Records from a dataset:
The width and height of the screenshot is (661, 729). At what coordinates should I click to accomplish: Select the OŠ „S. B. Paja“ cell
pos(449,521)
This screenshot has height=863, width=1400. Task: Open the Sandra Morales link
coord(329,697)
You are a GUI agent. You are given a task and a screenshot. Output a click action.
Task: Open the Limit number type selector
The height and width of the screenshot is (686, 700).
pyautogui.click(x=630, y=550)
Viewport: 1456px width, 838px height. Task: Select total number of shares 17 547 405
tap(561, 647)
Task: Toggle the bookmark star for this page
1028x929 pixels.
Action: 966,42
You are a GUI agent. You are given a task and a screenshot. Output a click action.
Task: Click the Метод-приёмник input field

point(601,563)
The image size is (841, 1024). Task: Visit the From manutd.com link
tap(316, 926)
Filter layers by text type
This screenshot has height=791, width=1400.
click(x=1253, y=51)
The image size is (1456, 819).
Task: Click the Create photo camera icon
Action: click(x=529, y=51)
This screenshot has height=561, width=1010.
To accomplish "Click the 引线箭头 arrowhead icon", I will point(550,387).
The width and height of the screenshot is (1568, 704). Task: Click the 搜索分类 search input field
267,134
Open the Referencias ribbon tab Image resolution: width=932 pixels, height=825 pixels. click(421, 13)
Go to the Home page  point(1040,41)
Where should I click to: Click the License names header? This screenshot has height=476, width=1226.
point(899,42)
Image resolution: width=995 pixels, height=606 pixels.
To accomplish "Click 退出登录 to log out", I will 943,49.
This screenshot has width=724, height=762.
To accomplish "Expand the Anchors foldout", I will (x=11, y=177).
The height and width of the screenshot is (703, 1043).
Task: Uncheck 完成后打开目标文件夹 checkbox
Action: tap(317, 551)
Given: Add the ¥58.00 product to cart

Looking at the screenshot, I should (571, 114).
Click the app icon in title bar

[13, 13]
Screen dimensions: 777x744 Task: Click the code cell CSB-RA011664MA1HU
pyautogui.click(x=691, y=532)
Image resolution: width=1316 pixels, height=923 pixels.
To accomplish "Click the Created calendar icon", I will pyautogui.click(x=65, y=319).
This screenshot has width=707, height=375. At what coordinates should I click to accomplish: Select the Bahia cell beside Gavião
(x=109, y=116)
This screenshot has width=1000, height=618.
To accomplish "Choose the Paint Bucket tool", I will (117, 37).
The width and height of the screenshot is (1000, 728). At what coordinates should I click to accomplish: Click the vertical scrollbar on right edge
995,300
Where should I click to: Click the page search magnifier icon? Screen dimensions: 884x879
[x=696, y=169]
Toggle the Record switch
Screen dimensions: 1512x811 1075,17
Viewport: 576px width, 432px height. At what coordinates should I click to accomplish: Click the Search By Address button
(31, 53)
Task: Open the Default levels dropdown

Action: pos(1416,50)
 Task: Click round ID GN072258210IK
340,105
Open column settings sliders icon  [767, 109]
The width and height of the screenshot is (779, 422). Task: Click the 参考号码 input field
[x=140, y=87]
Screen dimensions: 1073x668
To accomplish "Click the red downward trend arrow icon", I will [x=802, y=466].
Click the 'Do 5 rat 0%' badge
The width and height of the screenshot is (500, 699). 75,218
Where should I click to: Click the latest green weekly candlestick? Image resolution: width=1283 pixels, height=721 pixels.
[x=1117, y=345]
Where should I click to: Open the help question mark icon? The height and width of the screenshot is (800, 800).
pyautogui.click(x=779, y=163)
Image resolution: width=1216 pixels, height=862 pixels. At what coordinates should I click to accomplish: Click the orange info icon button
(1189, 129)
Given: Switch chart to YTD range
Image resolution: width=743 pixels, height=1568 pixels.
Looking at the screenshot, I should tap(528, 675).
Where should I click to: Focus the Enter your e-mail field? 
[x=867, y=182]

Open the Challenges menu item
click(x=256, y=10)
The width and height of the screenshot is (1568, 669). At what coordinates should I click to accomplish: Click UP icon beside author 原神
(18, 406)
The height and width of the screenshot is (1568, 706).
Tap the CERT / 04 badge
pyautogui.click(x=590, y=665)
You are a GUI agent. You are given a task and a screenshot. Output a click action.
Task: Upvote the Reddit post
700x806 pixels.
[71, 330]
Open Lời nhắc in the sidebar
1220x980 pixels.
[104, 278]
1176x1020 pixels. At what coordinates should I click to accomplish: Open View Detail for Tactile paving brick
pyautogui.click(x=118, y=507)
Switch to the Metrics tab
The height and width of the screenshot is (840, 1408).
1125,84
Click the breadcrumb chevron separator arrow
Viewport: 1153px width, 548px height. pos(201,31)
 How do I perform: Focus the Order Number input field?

Work instruction:
Reprint the data above from the opening line to the line holding "Task: Open the Limit number type selector", inclusive, and nothing else.

Written response:
The width and height of the screenshot is (661, 729). At what coordinates should I click to accomplish: Select the OŠ „S. B. Paja“ cell
pos(449,521)
This screenshot has height=863, width=1400. Task: Open the Sandra Morales link
coord(329,697)
You are a GUI agent. You are given a task and a screenshot. Output a click action.
Task: Open the Limit number type selector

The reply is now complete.